Ahora estos caballeros que me indujeron a subsidiar una enfermedad que aún puede matar — no hay acción legal posible contra comportamientos tan absurdos — están colonizando al resto del mundo. The New York Times nos informa de que en Indonesia «Los anuncios de tabaco se emiten en televisión y antes de las películas; las vallas publicitarias salpican las autopistas; las empresas atraen a los menores a través de conciertos y acontecimientos deportivos; personajes de dibujos animados adornan los paquetes; y las tiendas venden a menores» Indonesia recauda alrededor de 2.500 millones de dólares en distintos impuestos sólo a Philip Morris International.

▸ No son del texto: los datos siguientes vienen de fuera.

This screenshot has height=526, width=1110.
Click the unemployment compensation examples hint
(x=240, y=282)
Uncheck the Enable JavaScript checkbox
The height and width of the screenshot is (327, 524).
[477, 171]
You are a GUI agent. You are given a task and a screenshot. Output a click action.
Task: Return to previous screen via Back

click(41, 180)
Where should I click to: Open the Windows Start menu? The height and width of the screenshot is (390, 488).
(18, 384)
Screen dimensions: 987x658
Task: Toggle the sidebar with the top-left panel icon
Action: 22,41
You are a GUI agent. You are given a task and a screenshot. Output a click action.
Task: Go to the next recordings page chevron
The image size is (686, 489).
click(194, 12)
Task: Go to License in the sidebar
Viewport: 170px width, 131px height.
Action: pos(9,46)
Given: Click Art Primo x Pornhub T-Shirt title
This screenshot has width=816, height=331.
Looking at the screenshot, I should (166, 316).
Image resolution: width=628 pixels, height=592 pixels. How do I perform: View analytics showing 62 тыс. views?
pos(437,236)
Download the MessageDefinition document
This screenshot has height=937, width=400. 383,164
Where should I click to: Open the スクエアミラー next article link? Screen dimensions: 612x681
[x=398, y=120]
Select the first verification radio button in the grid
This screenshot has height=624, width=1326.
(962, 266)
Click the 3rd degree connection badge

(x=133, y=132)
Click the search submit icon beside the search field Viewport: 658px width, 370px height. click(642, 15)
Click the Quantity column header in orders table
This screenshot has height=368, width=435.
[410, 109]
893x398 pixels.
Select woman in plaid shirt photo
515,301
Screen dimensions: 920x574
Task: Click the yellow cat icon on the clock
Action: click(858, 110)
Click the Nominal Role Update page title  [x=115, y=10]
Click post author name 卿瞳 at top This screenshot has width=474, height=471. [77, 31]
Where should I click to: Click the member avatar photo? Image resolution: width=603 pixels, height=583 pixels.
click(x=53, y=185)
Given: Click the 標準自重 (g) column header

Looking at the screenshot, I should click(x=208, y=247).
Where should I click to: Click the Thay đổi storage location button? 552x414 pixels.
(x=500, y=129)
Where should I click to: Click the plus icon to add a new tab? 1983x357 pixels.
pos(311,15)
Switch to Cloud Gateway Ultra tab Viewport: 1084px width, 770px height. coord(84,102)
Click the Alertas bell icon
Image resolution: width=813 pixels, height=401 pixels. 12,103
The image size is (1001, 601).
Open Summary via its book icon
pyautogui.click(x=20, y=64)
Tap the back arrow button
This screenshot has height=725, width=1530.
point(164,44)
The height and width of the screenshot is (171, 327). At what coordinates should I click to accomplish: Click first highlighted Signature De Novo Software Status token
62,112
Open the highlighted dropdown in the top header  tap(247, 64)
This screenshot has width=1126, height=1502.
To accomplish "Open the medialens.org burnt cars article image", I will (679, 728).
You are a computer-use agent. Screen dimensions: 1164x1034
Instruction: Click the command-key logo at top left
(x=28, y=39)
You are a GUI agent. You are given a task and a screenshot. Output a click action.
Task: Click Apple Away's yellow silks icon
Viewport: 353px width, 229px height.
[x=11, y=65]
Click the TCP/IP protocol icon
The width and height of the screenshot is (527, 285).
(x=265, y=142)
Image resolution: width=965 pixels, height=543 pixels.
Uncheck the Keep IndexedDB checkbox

No hay razón para que la gente responsable de vender el producto no sea más famosa. Cuando visiten la escuela de sus hijos, los chavales tendrían que poder señalarles y decir: «Ahí va el Señor Pellegrini (Matteo Pellegrini, presidente de Philip Morris Asia). Vende cigarrillos a menores». O, «Ahí está el Señor Orlowsky (Martin L. Orlowsky, consejero delegado de Lorillard). Fabrica cigarrillos que matan a montones de personas». Todos estos colegas tendrían que ser reconocibles en el centro comercial y en el club y, en especial, cuando visiten a cualquiera hospitalizado por casi cualquier enfermedad. El corazón, los pulmones, el estomago… incluso probablemente el Alzheimer — casi no hay región del cuerpo que el tabaco no afecte.
Se dice que «detrás de toda gran fortuna hay un delito». Esto no siempre es cierto ni es siempre cierto que mentir sea parte esencial del capitalismo. No es más que útil y normal, de manera que cuando un empresario promociona su producto como lo mejor con diferencia, le perdonamos su mentira piadosa o ni siquiera reparamos en ella. La amoralidad siniestra e insidiosa de llevar el negocio puede explicar el motivo de que no exijamos que los ejecutivos de las tabaqueras rindan cuentas de lo que hacen. Después de todo, ellos venden el único producto legal conocido por la humanidad que, si se utiliza según las instrucciones, puede hacerle escupir sangre a largo plazo y quedarse sin aire a corto. Por esto, están bien pagados.
Nosotros los ex fumadores somos un colectivo intolerante. Nos motiva la indignación y el arrepentimiento. Nos han engañado y machacado, mentido repetidamente y timado en nuestros años de juventud para seguir un rumbo que sólo podemos remediar en parte. Las mentiras de la industria del tabaco son legión, y prospera hoy gracias a que sus clientes son adictos. El sector debería de celebrar sus consejos en un callejón.
¿Qué tiene que decir entonces en su defensa Murray S. Kessler, presidente de Lorillard, o Paul Adams, director ejecutivo de British American Tobacco, o Walton T. Carpenter, veterano vicepresidente de R. J. Reynolds? ¿Por qué no poner sus caras en los paquetes de cigarrillos para poder ser identificados, reconocidos, señalados por lo que hacen y por cómo se ganan la vida — de manera que sus hijos puedan preguntarles el motivo de ver su foto cuando algún adolescente imprudente se enciende un pitillo a escondidas en el recreo? Sonrían, caballeros — y pongan su rostro al producto que les da su dinero.